Vaimoana (Moana) Litia Makakaufaki Niumeitolu is an actress, poet and artist. She was born in Tonga and lives in the United States of America.

Niumeitolu was born in Nuku'alofa, Tonga, the youngest of six children. Her father was Tevita Tangata 'o Lakepa Niumeitolu, a primary school teacher and interpreter for the Tongan government, and her mother was Litia Makakaufaki; her mother introduced her father to the Church of Jesus Christ of Latter-day Saints after their marriage. The family moved to Hawai'i when Litia won a scholarship to study at Brigham Young University–Hawaii, and then moved on to Utah, living first in Provo and then in Orem. The family became involved with the Pacific Islanders Club at the University of Utah, organising and contributing to an art exhibit there in 1998 entitled Tiritiri O Te Moana (Gifts From the Sea), which included visual art created by Niumeitolu.

Niumeitolu graduated from New York University in painting and performance, earned the Ellen Battell Stoeckel Fellowship in painting and drawing from Yale University, and attended Columbia University's Graduate Program in Acting.

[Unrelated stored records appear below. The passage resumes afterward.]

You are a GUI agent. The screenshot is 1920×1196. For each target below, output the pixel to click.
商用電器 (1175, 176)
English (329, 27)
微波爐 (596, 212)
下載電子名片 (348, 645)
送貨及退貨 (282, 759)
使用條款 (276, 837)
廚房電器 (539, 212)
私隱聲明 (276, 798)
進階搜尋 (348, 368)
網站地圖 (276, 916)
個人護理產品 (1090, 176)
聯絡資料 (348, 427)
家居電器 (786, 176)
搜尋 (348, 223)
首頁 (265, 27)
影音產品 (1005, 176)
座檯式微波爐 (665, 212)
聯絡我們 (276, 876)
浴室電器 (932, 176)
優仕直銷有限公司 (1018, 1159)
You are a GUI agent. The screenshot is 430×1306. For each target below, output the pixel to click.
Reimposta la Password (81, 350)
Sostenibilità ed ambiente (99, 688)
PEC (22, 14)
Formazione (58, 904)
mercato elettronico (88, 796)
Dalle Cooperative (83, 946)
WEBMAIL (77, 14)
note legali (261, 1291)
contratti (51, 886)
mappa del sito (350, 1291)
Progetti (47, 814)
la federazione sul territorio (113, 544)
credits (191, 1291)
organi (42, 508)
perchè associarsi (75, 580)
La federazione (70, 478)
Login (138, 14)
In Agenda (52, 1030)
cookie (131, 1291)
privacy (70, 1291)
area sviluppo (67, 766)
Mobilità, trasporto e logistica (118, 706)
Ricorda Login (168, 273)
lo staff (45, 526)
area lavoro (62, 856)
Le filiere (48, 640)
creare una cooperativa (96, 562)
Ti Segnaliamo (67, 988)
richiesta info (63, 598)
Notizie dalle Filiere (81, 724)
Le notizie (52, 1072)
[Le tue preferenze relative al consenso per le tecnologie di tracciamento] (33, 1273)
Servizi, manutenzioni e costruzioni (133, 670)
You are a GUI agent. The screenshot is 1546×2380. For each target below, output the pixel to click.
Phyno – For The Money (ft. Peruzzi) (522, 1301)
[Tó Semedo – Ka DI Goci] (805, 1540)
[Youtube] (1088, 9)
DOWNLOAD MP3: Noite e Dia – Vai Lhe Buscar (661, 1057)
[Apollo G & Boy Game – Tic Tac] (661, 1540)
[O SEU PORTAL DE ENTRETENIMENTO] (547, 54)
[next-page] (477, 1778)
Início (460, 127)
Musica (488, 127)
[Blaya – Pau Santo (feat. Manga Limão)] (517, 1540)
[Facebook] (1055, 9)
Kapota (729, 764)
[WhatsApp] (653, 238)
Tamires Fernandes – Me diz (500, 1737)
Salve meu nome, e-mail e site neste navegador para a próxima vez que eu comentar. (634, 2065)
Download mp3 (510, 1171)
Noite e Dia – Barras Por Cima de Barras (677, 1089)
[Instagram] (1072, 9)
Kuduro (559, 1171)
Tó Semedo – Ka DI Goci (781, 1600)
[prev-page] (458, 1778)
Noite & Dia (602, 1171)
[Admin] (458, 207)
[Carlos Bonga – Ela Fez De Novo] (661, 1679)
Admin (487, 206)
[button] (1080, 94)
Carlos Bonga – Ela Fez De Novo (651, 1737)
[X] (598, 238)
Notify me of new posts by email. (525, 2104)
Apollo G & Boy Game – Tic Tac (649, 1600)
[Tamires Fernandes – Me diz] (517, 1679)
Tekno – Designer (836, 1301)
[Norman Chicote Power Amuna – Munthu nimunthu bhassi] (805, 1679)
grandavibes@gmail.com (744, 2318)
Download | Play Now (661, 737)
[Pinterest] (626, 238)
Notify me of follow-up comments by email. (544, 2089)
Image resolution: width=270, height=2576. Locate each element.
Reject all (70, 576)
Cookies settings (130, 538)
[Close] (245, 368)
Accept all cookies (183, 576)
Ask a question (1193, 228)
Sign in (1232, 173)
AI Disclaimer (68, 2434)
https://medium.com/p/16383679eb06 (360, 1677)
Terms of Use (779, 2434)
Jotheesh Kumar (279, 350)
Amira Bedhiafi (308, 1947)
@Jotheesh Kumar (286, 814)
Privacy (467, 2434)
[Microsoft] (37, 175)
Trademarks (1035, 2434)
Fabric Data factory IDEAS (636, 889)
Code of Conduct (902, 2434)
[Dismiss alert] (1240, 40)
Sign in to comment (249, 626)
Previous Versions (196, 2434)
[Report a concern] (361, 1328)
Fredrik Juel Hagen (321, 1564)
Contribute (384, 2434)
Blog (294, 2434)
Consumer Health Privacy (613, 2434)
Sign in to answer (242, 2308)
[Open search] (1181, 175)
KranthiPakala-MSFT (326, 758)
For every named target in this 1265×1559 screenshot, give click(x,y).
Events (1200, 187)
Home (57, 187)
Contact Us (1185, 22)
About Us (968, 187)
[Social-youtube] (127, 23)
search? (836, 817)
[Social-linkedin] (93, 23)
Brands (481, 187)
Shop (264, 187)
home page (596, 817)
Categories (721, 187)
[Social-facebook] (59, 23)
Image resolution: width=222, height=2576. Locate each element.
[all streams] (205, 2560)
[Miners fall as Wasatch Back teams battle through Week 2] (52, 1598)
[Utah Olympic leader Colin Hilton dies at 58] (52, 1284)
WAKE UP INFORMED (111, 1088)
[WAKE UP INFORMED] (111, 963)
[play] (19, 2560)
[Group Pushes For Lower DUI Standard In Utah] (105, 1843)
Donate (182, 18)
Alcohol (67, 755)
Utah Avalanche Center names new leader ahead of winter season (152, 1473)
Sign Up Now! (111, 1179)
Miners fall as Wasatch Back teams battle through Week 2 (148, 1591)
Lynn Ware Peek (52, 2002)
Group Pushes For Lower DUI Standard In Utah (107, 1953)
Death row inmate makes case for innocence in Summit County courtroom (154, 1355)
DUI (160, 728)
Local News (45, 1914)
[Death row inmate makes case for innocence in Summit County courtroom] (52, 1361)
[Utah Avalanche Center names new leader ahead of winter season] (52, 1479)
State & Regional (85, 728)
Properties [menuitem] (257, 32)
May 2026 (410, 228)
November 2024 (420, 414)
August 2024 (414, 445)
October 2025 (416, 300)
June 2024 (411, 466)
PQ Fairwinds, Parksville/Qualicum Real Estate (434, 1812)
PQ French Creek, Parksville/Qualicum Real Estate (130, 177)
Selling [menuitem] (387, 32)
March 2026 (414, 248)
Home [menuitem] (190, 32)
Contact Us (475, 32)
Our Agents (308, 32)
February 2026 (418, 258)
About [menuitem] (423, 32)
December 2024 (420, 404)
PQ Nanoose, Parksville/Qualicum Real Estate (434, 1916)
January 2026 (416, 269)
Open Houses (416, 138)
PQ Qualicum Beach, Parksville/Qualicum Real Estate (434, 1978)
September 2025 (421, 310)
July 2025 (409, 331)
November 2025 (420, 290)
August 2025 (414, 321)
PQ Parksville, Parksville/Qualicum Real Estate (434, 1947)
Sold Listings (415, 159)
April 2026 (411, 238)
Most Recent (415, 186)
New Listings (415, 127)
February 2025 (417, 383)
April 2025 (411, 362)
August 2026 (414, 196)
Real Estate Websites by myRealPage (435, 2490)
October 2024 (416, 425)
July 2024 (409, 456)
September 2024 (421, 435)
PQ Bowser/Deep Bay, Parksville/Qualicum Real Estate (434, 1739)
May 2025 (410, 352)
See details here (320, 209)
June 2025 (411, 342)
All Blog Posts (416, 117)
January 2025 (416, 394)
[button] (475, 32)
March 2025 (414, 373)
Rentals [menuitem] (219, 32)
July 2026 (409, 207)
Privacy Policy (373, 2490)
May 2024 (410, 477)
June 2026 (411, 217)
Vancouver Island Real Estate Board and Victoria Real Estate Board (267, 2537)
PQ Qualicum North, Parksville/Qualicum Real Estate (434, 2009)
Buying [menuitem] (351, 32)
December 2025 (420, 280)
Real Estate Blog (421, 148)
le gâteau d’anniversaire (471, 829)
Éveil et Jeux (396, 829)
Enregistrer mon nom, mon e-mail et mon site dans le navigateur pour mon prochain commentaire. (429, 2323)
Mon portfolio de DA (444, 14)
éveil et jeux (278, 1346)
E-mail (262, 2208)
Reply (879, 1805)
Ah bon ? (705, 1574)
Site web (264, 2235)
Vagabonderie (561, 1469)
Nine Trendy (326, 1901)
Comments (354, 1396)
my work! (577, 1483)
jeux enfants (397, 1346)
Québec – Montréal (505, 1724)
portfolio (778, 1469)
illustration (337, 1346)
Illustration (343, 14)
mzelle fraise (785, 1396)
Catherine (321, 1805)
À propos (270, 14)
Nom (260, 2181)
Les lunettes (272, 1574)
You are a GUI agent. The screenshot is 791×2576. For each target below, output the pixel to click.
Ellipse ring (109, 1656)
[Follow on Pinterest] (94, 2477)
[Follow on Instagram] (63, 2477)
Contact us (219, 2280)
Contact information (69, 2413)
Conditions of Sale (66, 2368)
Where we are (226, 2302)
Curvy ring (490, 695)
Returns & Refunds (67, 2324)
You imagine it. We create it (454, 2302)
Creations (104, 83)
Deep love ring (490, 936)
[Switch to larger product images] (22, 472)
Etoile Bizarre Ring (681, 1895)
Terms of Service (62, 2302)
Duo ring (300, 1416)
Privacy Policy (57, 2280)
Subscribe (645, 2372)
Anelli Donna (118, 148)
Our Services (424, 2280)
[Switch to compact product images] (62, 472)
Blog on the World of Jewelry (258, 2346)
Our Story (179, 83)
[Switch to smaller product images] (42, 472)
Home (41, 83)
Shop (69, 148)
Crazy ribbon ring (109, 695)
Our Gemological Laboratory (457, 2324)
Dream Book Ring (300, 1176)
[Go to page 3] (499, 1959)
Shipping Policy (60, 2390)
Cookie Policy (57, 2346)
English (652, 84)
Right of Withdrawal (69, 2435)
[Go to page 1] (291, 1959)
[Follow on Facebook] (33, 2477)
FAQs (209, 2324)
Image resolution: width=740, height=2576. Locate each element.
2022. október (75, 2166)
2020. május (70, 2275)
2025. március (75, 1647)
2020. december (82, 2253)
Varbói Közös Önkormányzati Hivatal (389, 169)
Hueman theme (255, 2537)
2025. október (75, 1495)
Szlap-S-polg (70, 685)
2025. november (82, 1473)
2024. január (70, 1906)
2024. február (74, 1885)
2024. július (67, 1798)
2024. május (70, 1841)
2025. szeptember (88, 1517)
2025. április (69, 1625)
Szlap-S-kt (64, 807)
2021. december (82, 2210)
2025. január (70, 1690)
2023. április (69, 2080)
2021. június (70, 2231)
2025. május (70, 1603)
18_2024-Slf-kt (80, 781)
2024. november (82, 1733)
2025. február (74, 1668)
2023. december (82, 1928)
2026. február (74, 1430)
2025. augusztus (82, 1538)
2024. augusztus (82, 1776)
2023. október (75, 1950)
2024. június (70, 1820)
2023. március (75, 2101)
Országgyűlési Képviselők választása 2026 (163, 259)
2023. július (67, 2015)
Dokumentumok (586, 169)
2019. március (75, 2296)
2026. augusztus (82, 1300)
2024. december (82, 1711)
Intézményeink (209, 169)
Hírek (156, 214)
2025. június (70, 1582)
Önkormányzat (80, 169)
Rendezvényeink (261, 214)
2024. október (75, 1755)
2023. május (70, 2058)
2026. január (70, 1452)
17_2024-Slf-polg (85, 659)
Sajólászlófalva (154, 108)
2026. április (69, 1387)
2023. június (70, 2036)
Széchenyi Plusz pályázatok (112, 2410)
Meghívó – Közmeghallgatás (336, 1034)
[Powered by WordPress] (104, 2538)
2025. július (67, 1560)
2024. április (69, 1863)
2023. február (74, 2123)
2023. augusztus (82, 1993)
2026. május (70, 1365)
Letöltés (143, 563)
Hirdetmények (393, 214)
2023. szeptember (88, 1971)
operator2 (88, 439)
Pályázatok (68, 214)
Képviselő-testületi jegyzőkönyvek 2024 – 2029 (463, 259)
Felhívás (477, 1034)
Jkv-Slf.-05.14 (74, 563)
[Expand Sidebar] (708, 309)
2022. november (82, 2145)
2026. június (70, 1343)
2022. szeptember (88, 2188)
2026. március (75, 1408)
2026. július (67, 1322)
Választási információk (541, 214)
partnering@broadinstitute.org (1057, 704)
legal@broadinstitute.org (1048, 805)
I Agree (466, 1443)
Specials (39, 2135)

She is the founder of Mahina Movement, an all-woman music and poetry trio, with Gabriella Callendar and Erica De La Rosa. The group performs stories of people dealing with multiple identities as a result of living in, or growing up in, a number of cultures. She has also directed and written over 20 educational theater productions. As an actor, she has appeared at the Metropolitan Opera, and also created a one-woman show, Tongue-in Paint, in which she plays thirteen characters. Her other production, A Prayer for Tonga, premiered at Harvard University.

Niumeitolu has painted community murals in Los Angeles, the Bronx, New Zealand, Australia, Utah, Brooklyn, South Africa, and Palestine. She has also led community art projects in New York City and in Alaska, California, Utah, Texas, as well as internationally in Italy, Ireland, and South Africa.

In 2019 Niumeitolu was awarded the 2019 Tautai International Artist in Residence in New Zealand by the Tautai Pacific Arts Trust.